Had a fantastic sail on Saturday, July 14 with Scott and Jason. Jason really enjoyed himself. So did the rest of us! I added pictures to the Web Album on the right...

Tuesday, June 26, 2007

Two months (and a year) later...

When emailing Tim about finishing up the recore, he wrote, "I think we can get the boat into good condition and looking decent within the confines of your budget, even if it doesn't cover everything that we originally discussed."

And he did. He's a man of his word. And then some.

This is the boat now, exactly 2 months since my last post when it was hauled up to Tim's. It was a fantastic experience to work with him. I could go on and on about his professionalism, work ethic, communication, fairness, generosity, etc. ... I'm an even bigger fan of his now after this project. (So if you ever read this Tim, I'm sure you're sick of hearing it, but "many many many thanks"!)

And, as Tim pointed out, look where I was a year ago (see the June 2006 Archive). "It's good for the soul" indeed!

The last couple of days in the shop, before the launch, were really frantic and busy. Tim and the budget were done (though he was always there with helpful advice or a helping hand when needed).
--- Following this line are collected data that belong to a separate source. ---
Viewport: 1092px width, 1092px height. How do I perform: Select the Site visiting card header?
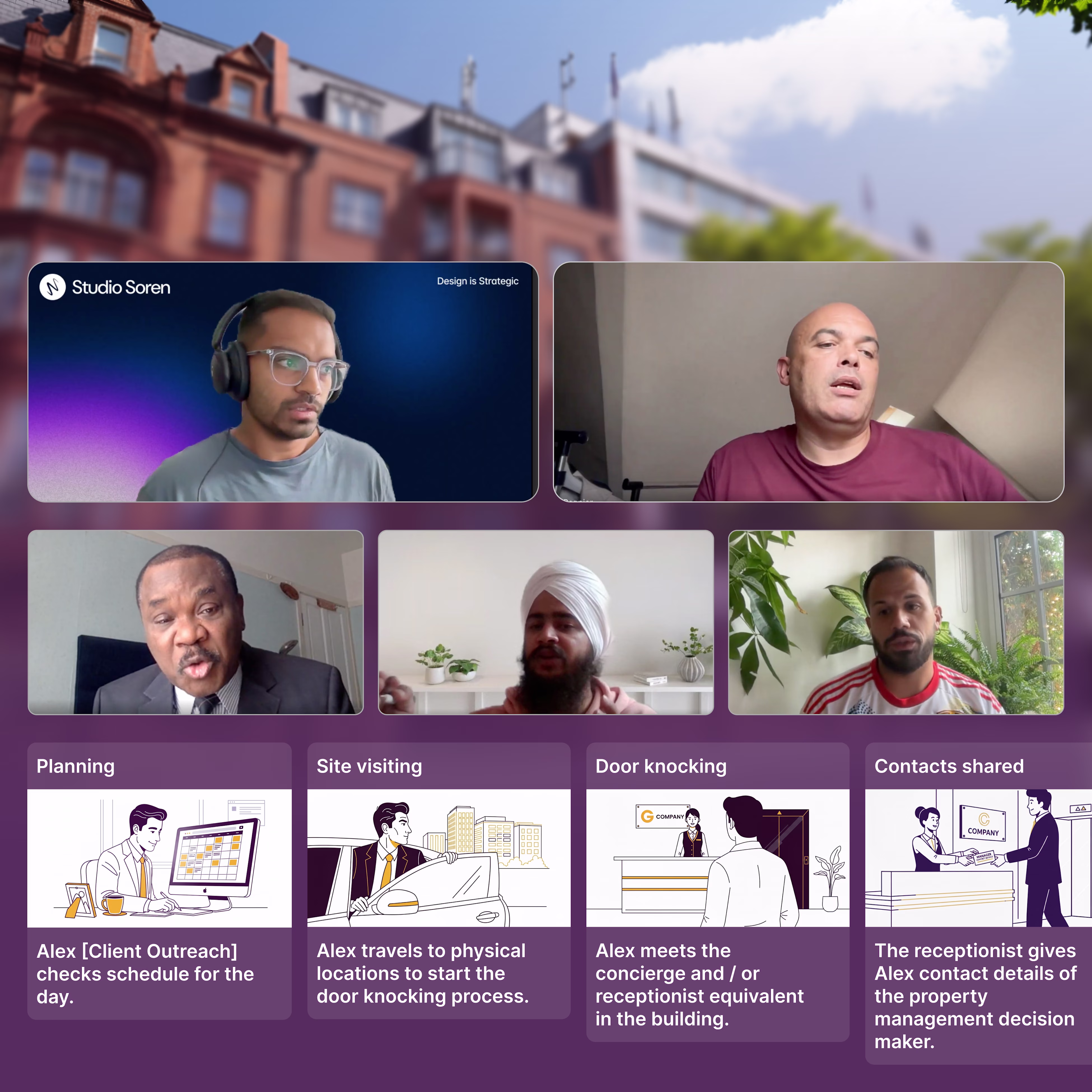[438, 766]
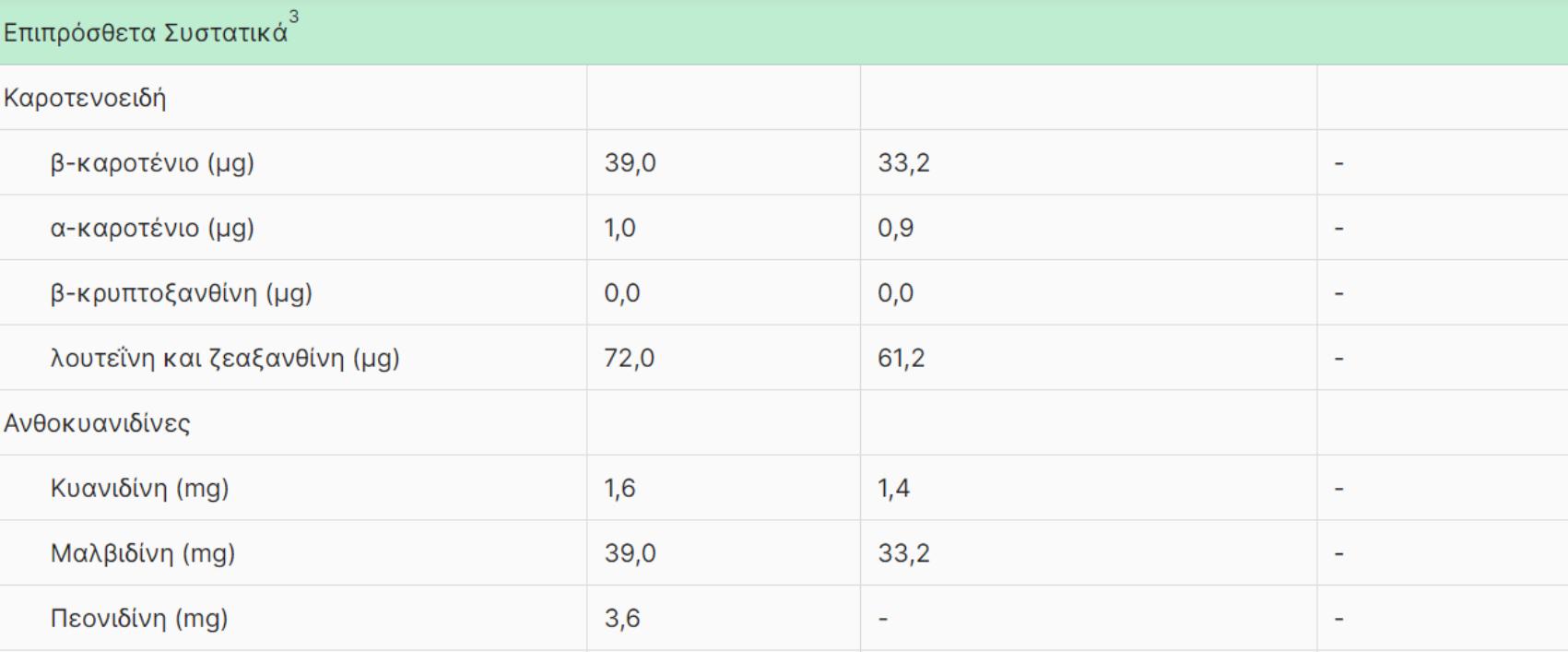This screenshot has width=1568, height=652.
Task: Select the 39,0 value for β-καροτένιο
Action: [630, 163]
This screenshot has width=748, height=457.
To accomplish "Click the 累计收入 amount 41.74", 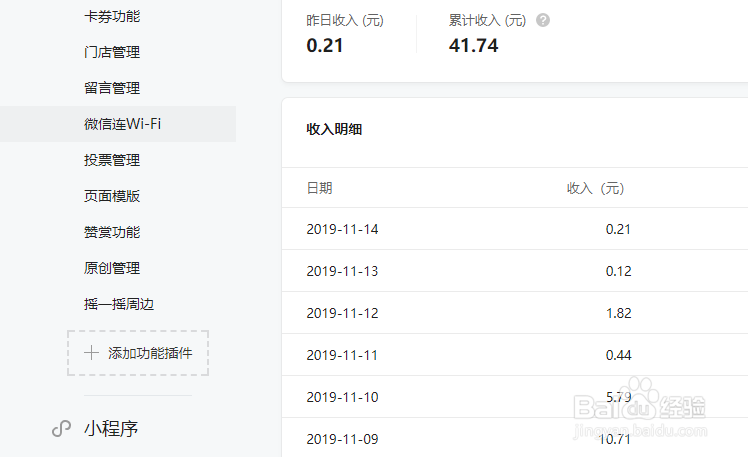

And once again, Scott came to the rescue and toiled away with me. I paid him with beer and food, and of course a reserved spot in the cockpit! We repainted my "purple" window frames (long story), installed the portlights, painted the bottom, redid the boot stripe and applied the new name. I failed to come up with the paint for the boot stripe, and Tim generously offered some up he had on hand as well as other miscellaneous supplies.

The next day, Scott even joined me for a wet and messy launch! It started earlier than expected since Tim scrubbed his launch that same morning because it was so snotty in Rockland. In desperation, I drove by Scott's house on the way to launching to see if he was there - and thank god he was! To put it briefly - the launch totally sucked. It was stormy and pouring rain. Scott showed up with his gortex and climbed right aboard! So, if I haven't said it enough to you Scott, a hearty "thank you" goes out to you too! I'd probably bobbing around somewhere in the North Atlantic if it weren't for your timely assistance!
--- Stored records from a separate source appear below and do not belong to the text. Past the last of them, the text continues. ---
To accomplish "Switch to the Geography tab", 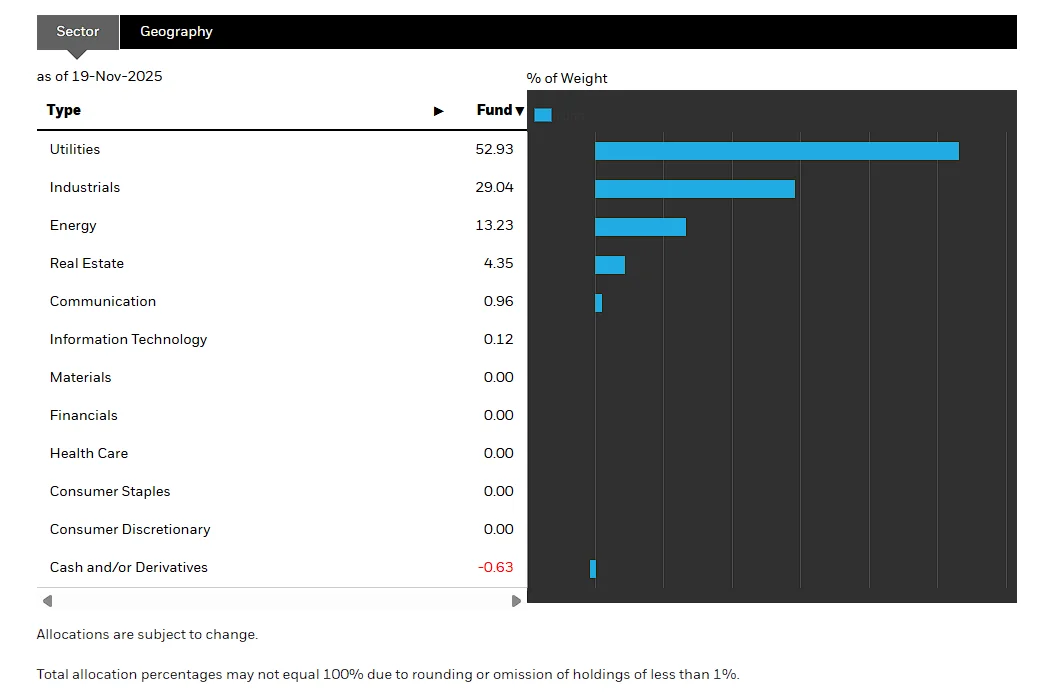I will [x=176, y=32].
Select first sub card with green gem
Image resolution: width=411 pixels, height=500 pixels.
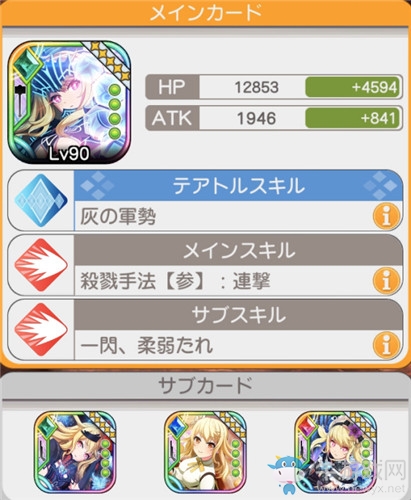(x=75, y=452)
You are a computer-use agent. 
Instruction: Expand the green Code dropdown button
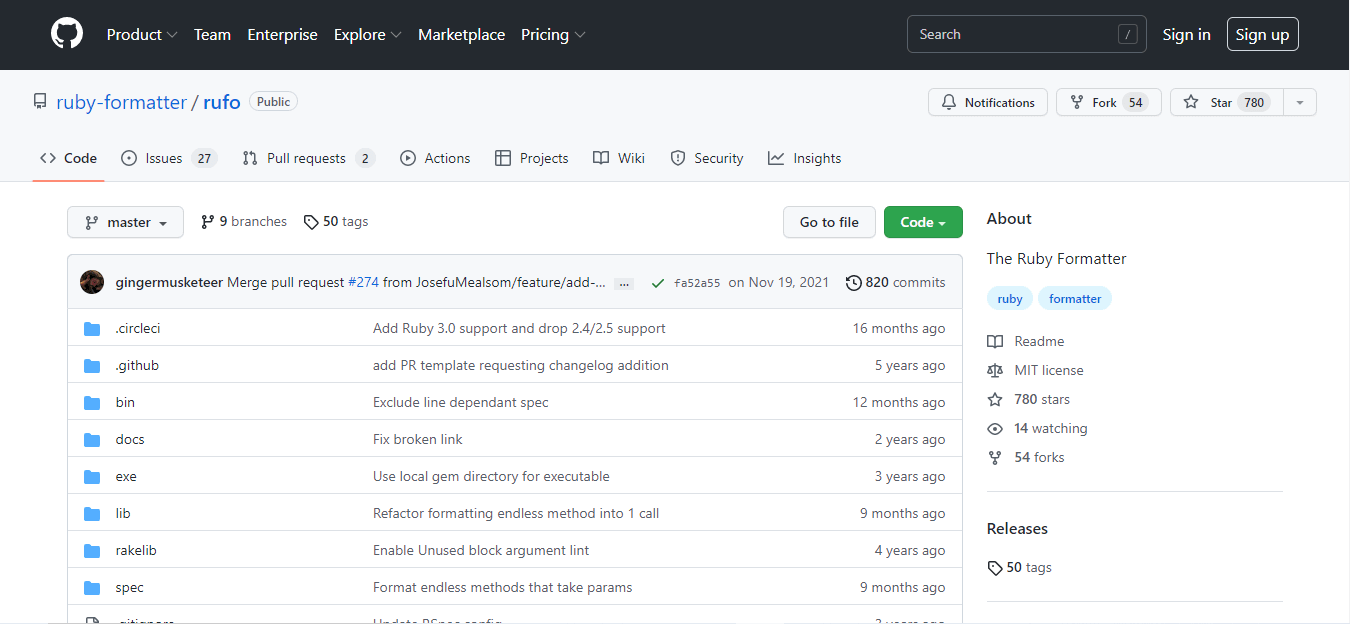[922, 222]
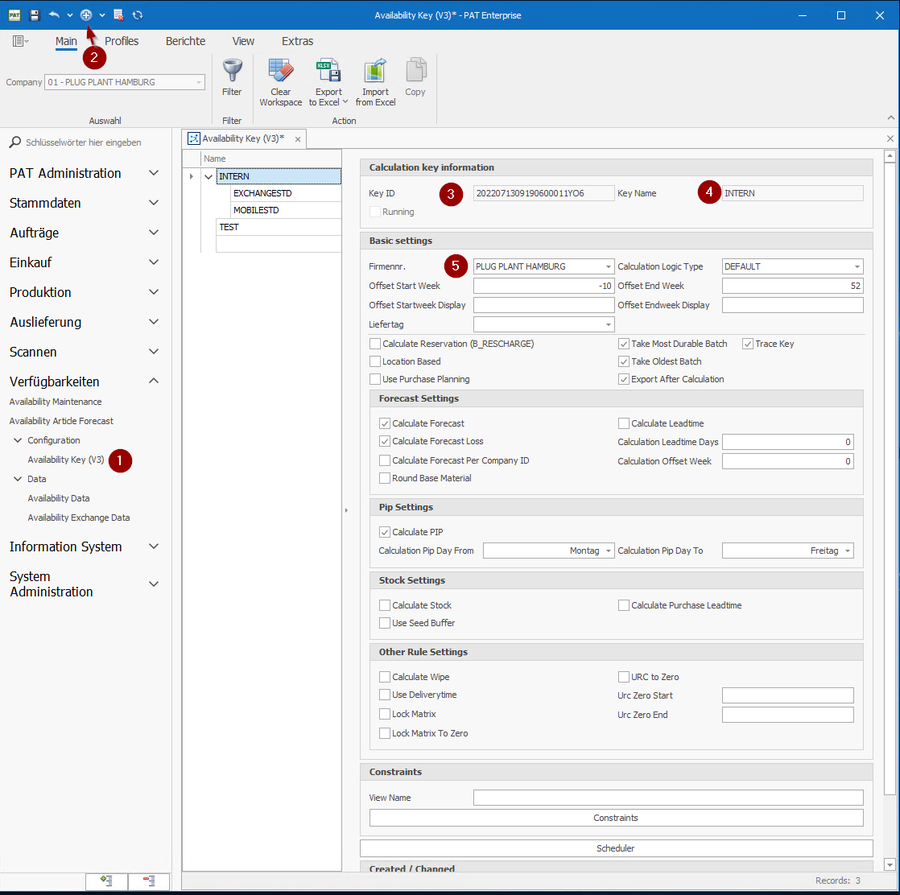900x895 pixels.
Task: Click the Delete record icon in the title bar
Action: (x=117, y=14)
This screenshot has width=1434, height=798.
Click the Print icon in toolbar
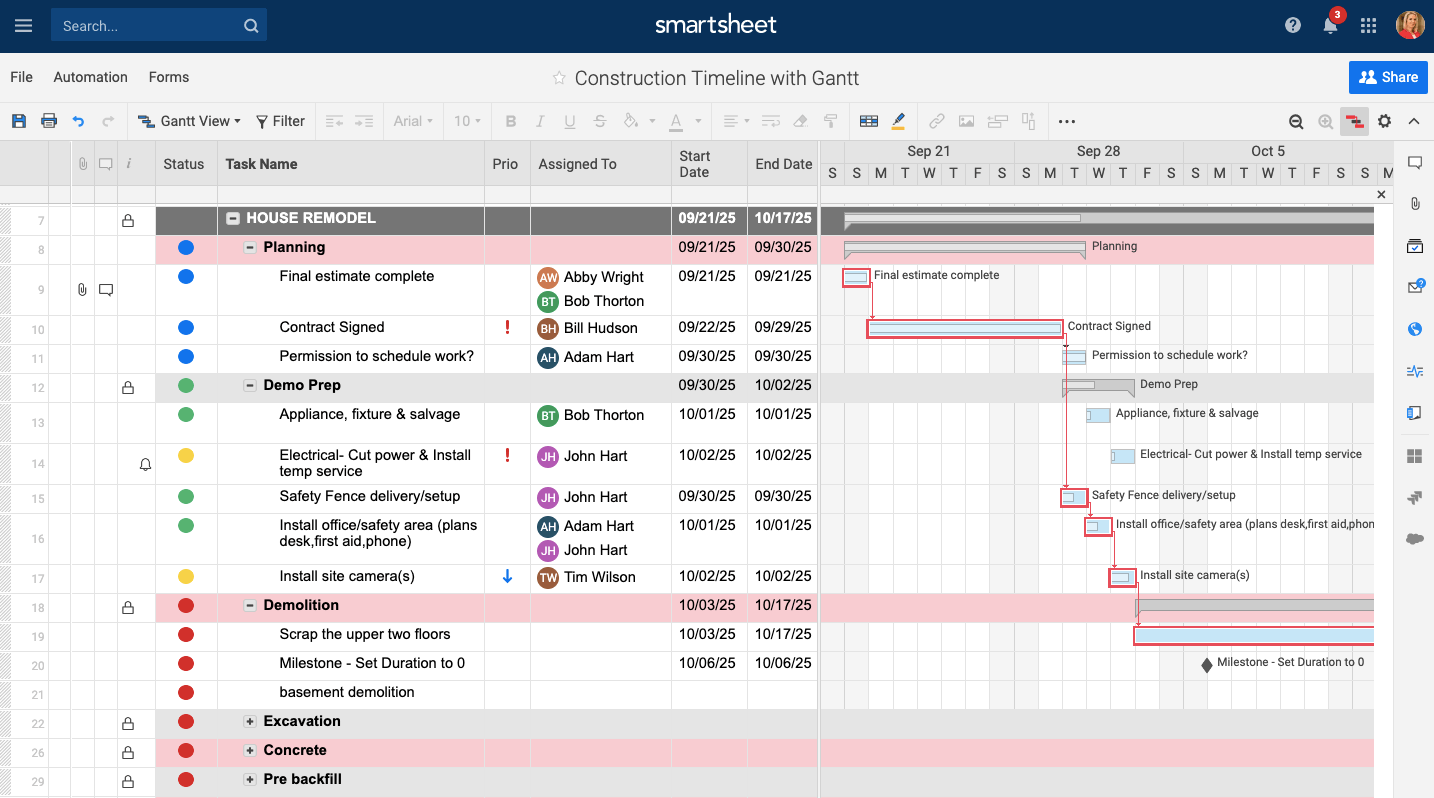tap(48, 121)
But I digress. My whole point, at least when I started this post was: WE WENT SAILING SUNDAY! (June 24, 2007) I installed the minimal hardware needed to get out sailing, and we did! Woo hoo!

It was also a busy 2 months since the boat went to Tim's. I had plenty to do myself. I worked on the coamings and interior trim, serviced the winches, cleaned up and painted the window frames, bought engine parts, handrails, and many other things. After we launched, Dina and the kids gave me bronze stern cleats and coaming cleats for Father's Day which have since been installed (you can see them in the first picture above).

I still have a huge list of "to do's", but they'll get done in time. The remaining jobs seem so much more manageable and enjoyable now that the boat is back in the water and we can go sailing again. It was especially rewarding to install the coamings - they really show off Tim's excellent paint job. And it's really cool too, every time I'm at the boat now, I get compliments on how nice it looks...

So anyway, I put a link to the right for the latest web album. I'll probably add pictures to that more than update this Blog. It's been fun, but it's also very time consuming (whenever I DO get around to updating it!), and the season is waaaaaay too short!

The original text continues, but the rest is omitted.